Exercise description: Please work out how many lines of this material include "will", and answer with that number by itself.

BEGIN

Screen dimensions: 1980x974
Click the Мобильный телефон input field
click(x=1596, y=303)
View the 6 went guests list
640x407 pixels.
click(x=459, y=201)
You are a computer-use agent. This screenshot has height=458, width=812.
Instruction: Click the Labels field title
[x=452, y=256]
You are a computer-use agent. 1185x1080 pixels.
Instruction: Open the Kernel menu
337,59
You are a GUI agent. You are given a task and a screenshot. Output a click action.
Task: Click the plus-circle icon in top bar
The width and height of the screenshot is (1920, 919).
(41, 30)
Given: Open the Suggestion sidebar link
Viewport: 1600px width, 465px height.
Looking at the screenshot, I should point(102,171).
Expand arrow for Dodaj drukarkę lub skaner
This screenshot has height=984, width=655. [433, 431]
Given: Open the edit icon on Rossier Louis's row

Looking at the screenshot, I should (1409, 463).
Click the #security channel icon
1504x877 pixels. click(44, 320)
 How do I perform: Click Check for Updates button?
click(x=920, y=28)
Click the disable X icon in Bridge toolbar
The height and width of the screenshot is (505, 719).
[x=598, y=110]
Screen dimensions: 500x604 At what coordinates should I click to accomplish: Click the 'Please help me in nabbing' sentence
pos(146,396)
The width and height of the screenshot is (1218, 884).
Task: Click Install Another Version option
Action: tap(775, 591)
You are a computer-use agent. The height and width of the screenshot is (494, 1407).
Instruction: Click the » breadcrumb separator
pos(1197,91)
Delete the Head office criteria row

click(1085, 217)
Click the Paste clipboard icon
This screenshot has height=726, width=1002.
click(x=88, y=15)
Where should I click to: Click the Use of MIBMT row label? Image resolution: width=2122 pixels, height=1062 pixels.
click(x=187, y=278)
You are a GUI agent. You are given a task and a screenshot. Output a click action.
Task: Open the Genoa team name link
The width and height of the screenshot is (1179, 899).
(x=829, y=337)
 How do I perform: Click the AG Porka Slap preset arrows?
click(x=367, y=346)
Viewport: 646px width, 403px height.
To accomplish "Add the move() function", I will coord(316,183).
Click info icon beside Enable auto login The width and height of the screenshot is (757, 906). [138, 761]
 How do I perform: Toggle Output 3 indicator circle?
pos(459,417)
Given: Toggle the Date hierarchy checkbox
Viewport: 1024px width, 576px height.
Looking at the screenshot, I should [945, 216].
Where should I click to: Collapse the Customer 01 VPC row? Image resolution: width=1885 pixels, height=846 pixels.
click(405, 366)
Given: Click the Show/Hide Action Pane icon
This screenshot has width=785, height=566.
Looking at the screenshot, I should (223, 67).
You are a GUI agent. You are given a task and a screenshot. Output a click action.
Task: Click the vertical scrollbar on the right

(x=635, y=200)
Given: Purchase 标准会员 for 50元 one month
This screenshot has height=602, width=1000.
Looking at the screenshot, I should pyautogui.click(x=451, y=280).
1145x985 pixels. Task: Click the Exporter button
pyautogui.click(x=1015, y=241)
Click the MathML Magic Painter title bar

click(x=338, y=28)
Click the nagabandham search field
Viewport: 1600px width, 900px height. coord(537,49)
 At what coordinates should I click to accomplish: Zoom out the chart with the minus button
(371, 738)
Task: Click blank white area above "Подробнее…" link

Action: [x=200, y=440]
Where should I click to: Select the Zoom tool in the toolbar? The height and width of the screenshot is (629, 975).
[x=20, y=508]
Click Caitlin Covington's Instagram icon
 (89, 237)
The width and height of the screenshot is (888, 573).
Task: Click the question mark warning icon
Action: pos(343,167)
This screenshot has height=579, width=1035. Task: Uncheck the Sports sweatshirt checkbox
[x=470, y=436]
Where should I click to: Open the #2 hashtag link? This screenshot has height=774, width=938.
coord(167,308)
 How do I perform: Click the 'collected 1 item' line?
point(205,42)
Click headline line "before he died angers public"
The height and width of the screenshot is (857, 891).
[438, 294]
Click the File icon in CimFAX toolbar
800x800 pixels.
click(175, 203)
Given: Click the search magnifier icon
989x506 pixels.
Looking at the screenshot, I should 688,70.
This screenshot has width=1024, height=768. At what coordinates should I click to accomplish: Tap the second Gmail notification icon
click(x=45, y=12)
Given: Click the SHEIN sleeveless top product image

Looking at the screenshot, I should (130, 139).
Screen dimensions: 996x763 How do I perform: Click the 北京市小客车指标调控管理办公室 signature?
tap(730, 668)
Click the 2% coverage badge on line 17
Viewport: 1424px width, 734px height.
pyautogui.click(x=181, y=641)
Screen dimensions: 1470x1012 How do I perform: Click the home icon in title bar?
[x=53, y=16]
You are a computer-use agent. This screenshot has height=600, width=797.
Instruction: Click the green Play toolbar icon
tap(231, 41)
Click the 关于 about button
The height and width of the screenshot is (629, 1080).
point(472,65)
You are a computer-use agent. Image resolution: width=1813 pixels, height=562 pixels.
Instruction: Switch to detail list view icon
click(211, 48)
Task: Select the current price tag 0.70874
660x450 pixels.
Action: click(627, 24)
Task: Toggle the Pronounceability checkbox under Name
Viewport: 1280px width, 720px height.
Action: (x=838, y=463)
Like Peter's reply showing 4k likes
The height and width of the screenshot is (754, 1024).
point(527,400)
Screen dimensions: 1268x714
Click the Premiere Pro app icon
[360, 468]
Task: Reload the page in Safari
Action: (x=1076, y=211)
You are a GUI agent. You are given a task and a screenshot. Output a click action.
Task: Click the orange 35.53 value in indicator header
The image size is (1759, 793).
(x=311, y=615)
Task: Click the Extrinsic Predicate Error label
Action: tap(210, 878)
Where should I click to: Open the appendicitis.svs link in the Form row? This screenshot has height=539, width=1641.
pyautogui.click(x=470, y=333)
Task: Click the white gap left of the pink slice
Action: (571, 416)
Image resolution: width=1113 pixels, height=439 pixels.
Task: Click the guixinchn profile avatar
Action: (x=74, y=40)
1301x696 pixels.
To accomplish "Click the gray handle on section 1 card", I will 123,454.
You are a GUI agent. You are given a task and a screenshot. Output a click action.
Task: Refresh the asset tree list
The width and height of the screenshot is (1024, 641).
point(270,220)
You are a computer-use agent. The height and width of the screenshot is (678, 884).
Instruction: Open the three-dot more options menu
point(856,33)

END

Reply: 2